Я говорила хрипло и резко, потому что от слов Лукассы мне стало не по себе.
— Кстати, о любовниках: твой гонится за нами с той самой ночи, как я забрала тебя с собой. Может, остановишься и подождешь его? Ты ему явно очень дорога, а я к попутчикам не привыкла.
Я не знала, что за сила терзает Моего Друга, но Лукасса мне тут явно не помощница. Мне совершенно незачем было везти ее с собой дальше. Это не нужно ни ей, ни мне, ни тому парню.
— Возвращайся с ним домой, — продолжала я. — Жизнь там, позади, а вовсе не там, куда мы едем.
Но девушка воскликнула, что оба пути ей одинаково незнакомы, что мир для нее чужой и во всем этом мире она знает только смерть и меня. Так что мы поехали дальше вместе. А ее парень продолжал гнаться за нами. С каждым днем он все больше отставал, но не прекращал погоню. Я очень торопилась, и, однако, вскоре мы начали по очереди идти пешком, чтобы поберечь коня. А временами дорога была такая плохая, что идти пешком приходилось обеим. Что же касается еды, то я могу почти не есть, когда это необходимо, — не все время, но подолгу. Это было очень кстати, потому что Лукасса лопала за двоих — не просто как здоровый ребенок, а так, словно хотела убедиться, что действительно жива. Я сама когда-то была такая.

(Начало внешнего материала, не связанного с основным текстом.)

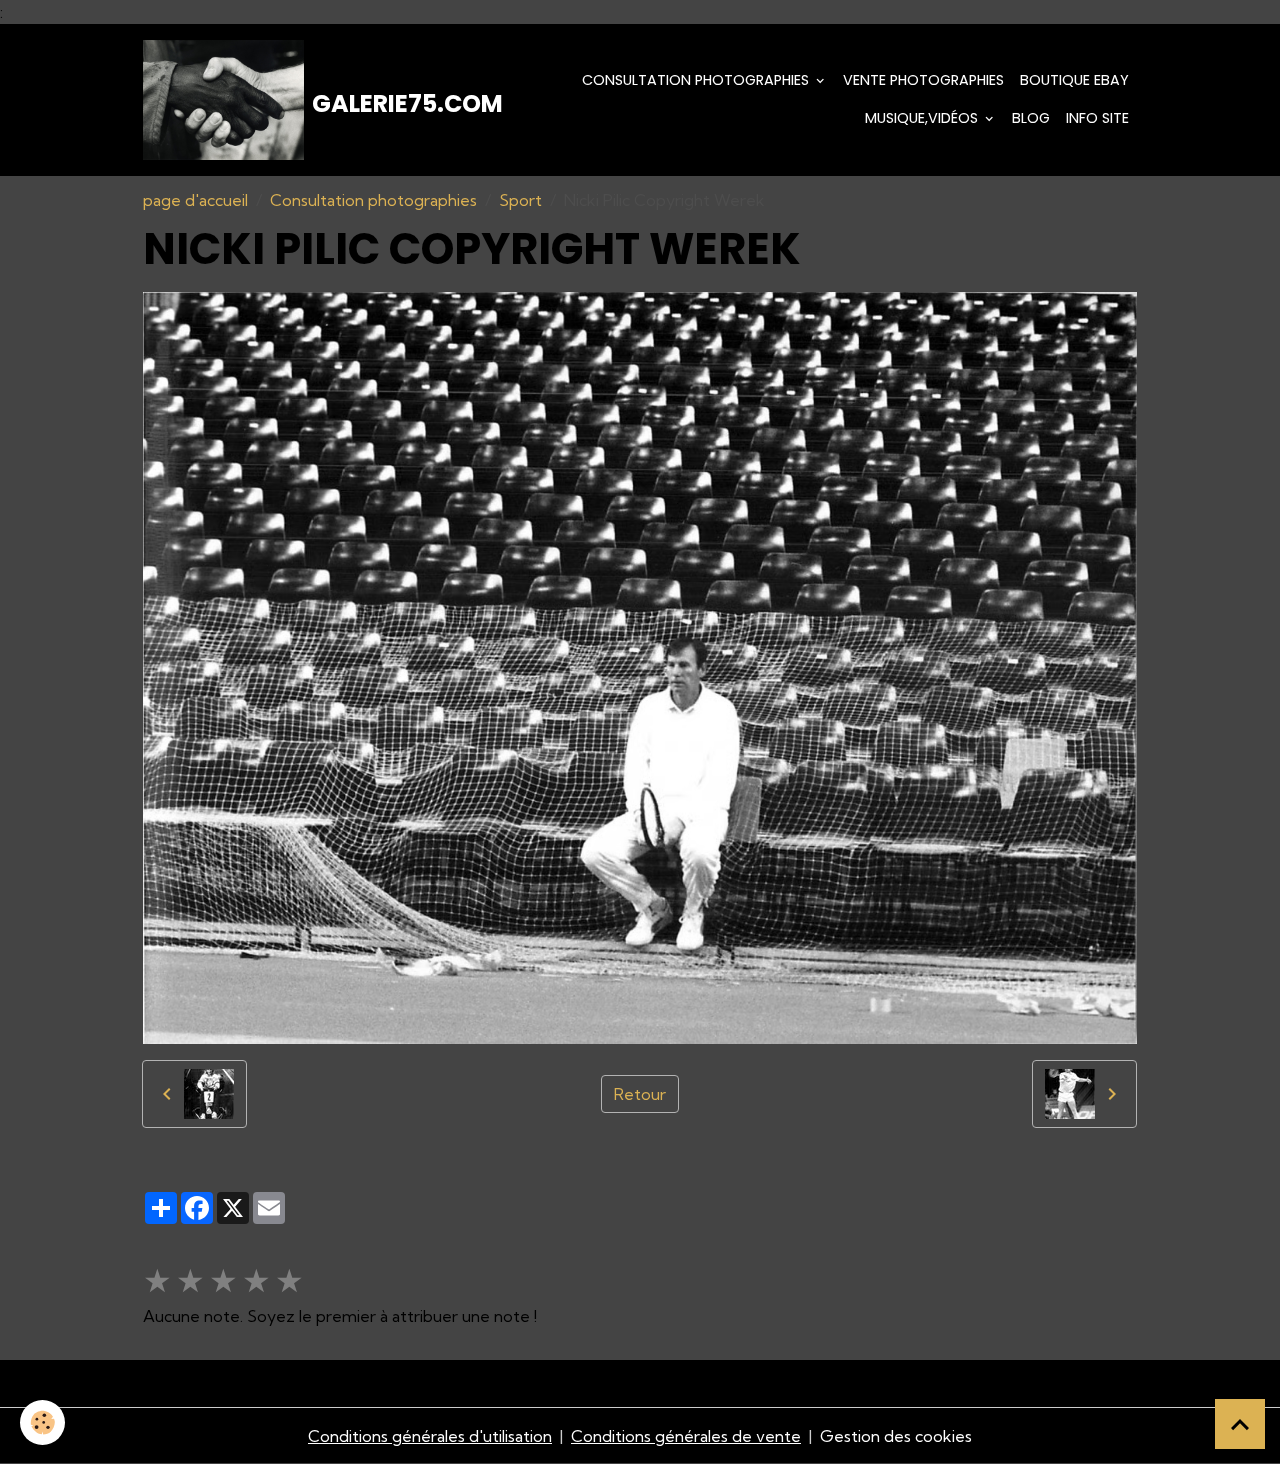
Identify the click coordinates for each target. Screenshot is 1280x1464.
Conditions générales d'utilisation (430, 1436)
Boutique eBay (1074, 80)
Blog (1031, 118)
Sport (520, 200)
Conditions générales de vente (686, 1436)
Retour (640, 1094)
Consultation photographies (697, 80)
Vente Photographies (923, 80)
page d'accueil (195, 200)
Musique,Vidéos (923, 118)
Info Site (1097, 118)
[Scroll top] (1240, 1424)
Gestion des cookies (896, 1436)
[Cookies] (42, 1422)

Вода. Мне еще не встречалось места, где я не смогла бы найти воду: в наших краях любой двухлетка чует ее так же хорошо, как запах обеда. Искать воду совсем не так трудно, как думает большинство людей — просто большинство людей принимаются за поиски, когда они уже в панике и вообще не могут как следует думать. Но на этих Пустошах воду отыскать оказалось труднее, чем где бы то ни было, даже мне. Если бы зеленый след, тускневший с каждой ночью, не пересекал временами русло подземных ручьев, нам с Лукассой пришлось бы туго. Но нам все же хватало воды на то, чтобы напоить коня и не дать собственной глотке совсем уж пересохнуть в этом горячем воздухе. Как обходился тот парнишка, что за нами гнался, — понятия не имею.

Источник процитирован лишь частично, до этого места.